• [Task material]:
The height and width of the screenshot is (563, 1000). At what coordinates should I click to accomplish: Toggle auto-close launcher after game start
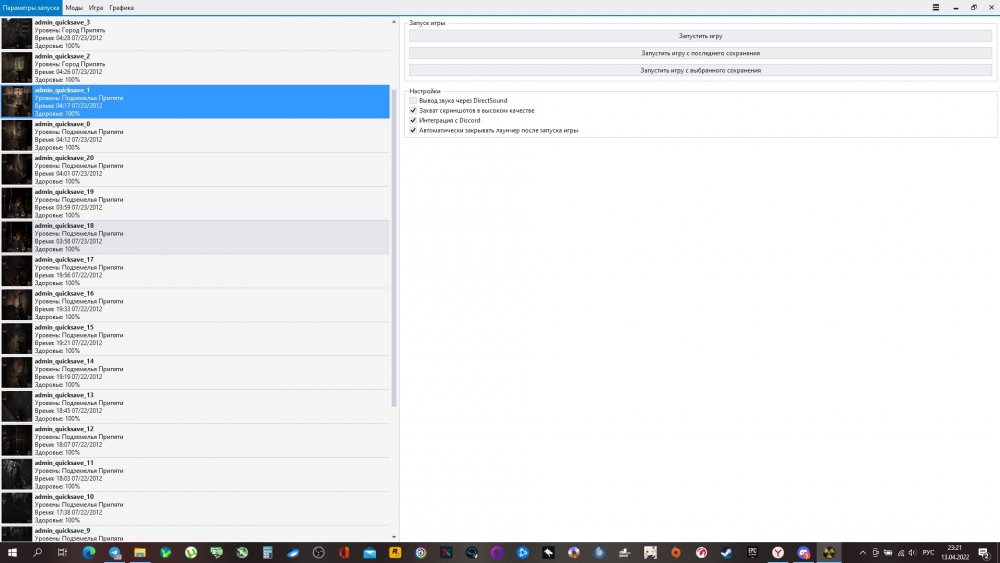click(x=413, y=130)
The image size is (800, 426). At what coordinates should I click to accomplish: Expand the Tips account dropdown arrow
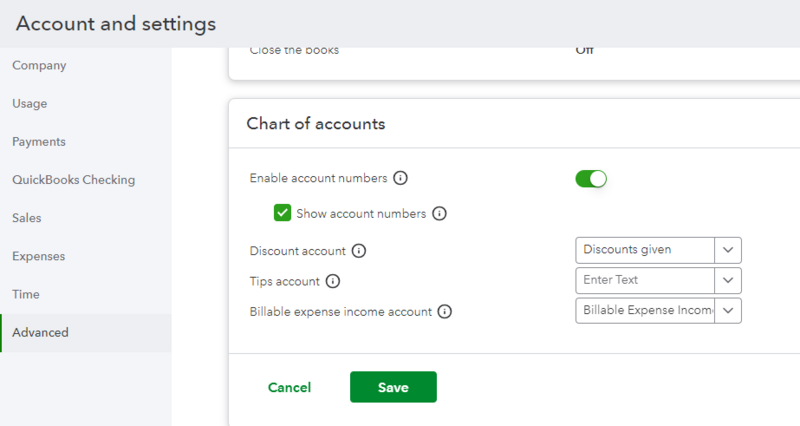pos(728,280)
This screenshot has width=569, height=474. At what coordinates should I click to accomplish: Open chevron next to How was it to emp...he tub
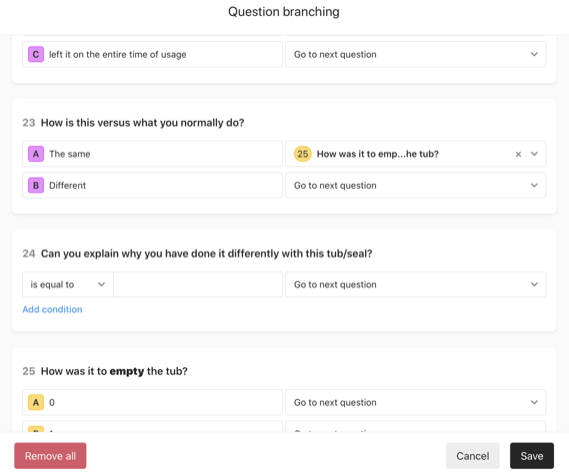click(534, 154)
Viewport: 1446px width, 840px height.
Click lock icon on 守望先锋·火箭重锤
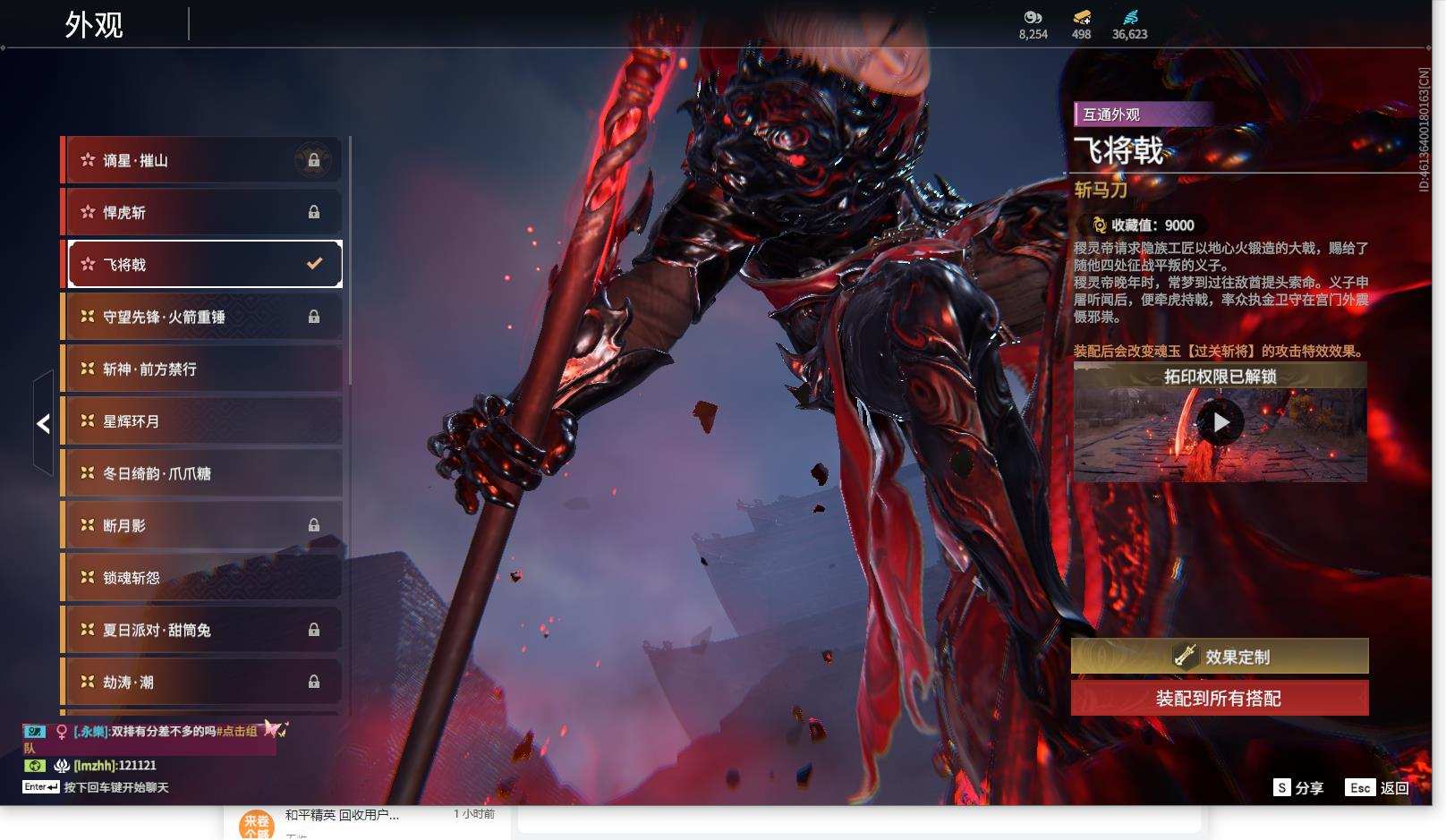(314, 317)
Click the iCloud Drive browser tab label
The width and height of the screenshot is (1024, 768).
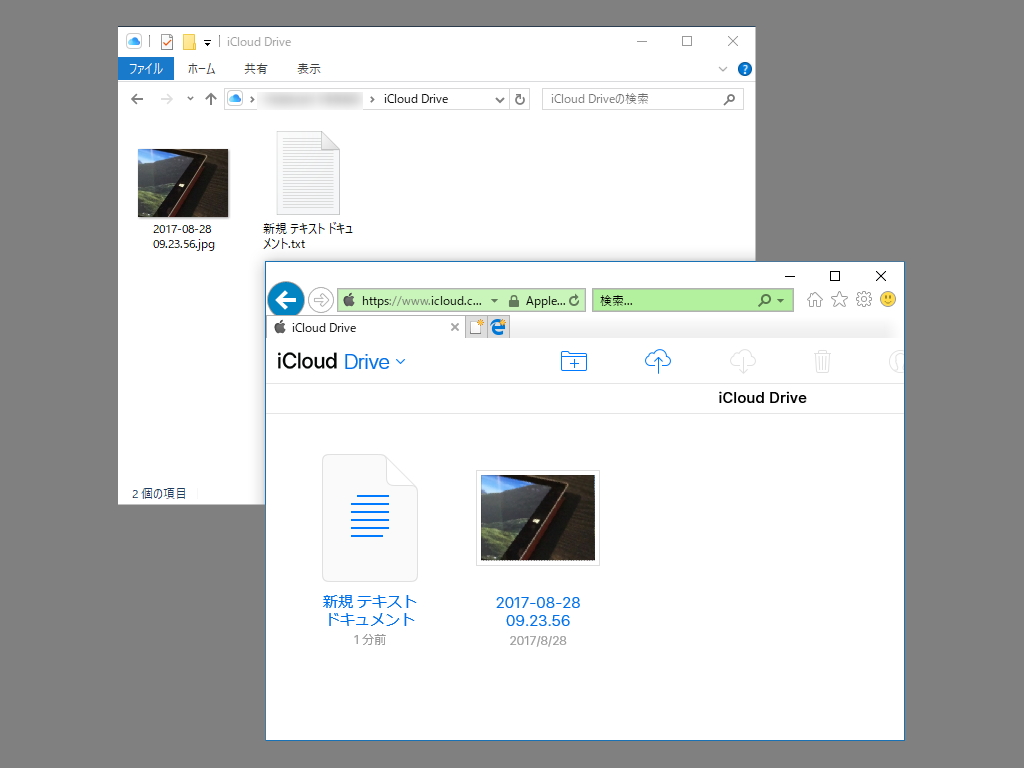tap(324, 327)
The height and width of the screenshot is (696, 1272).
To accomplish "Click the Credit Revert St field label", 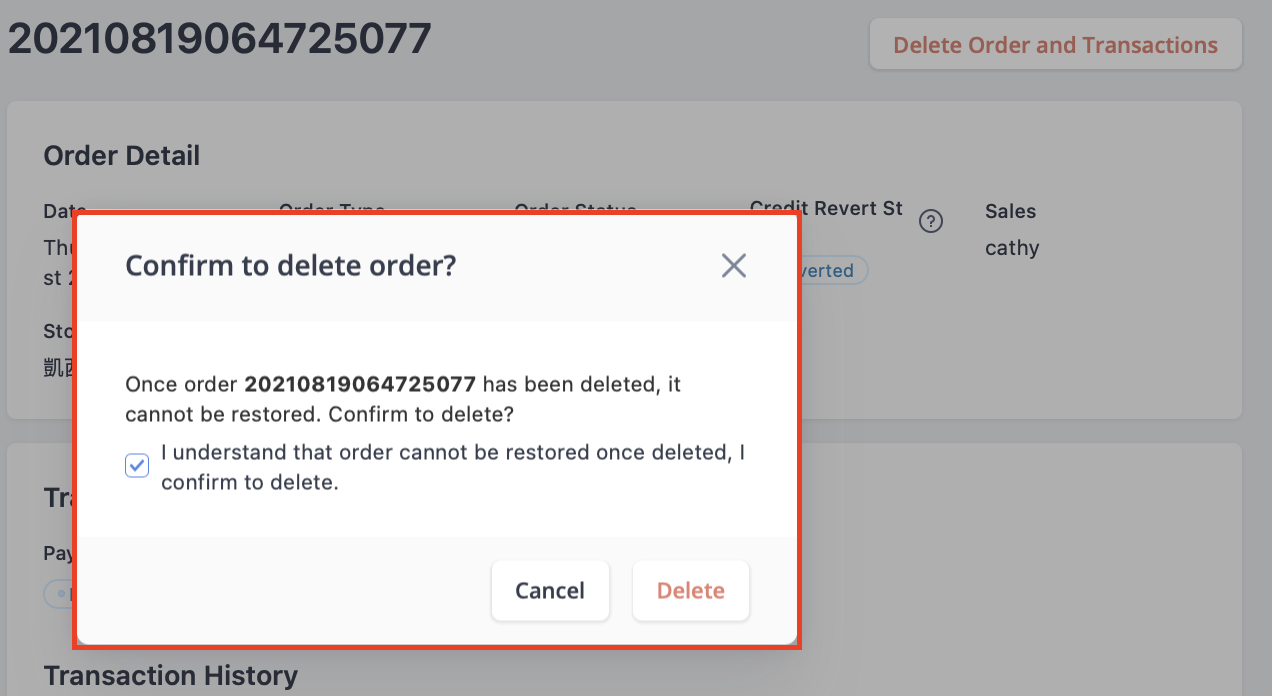I will (x=825, y=208).
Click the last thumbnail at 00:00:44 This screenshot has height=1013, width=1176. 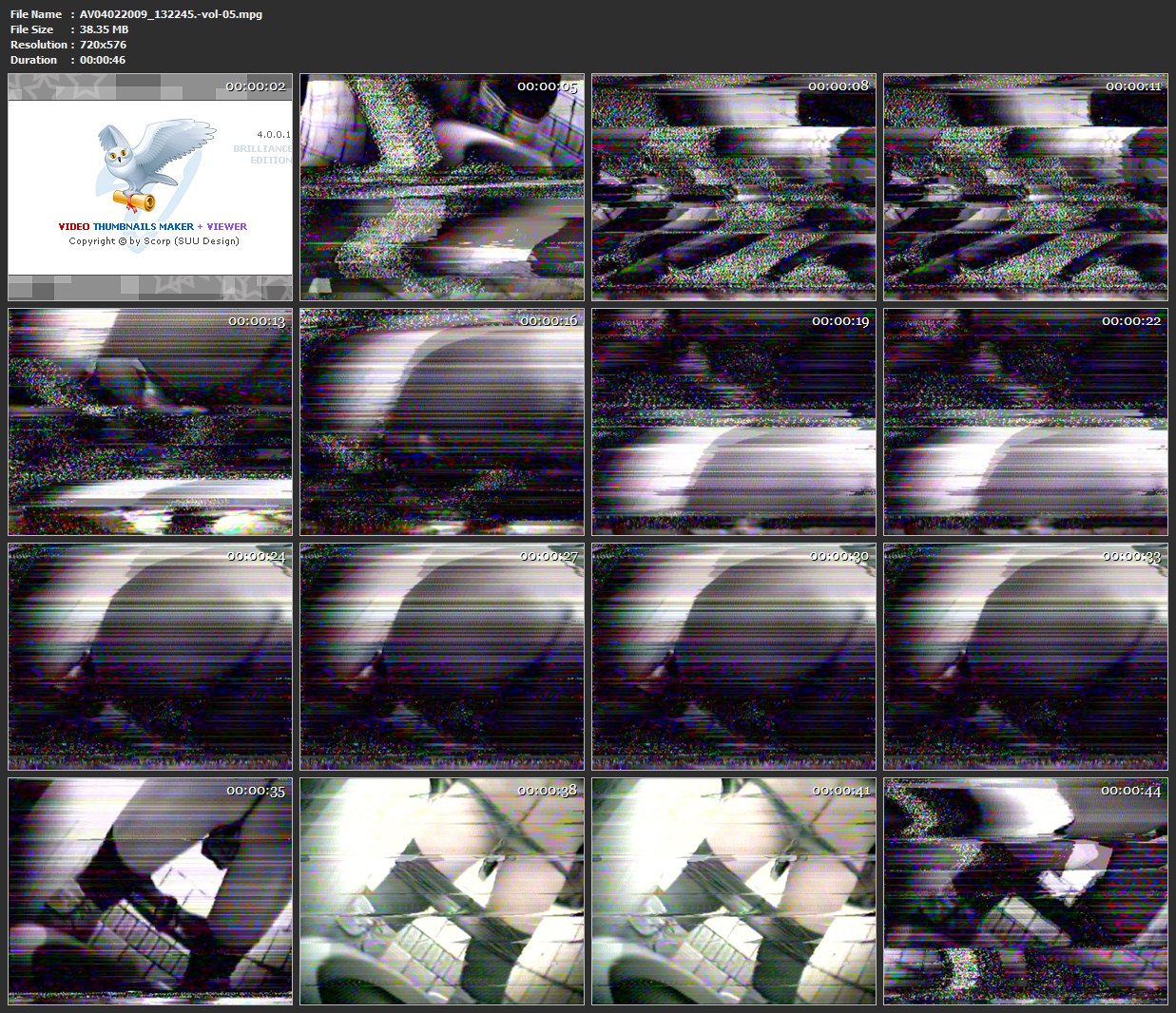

• [What to do]:
From the first line above to the line containing "Click the iCloud Drive browser tab label", repeat each line exactly. Pictures stay out.

• [Written answer]:
The height and width of the screenshot is (563, 1000). At what coordinates should I click to accomplish: Toggle auto-close launcher after game start
click(x=413, y=130)
The image size is (800, 426). At what coordinates should I click to accomplish: Expand the Tips account dropdown arrow
pos(728,280)
This screenshot has width=569, height=474. At what coordinates should I click to accomplish: Open chevron next to How was it to emp...he tub
click(534, 154)
Viewport: 1446px width, 840px height.
Click lock icon on 守望先锋·火箭重锤
(314, 317)
Click the iCloud Drive browser tab label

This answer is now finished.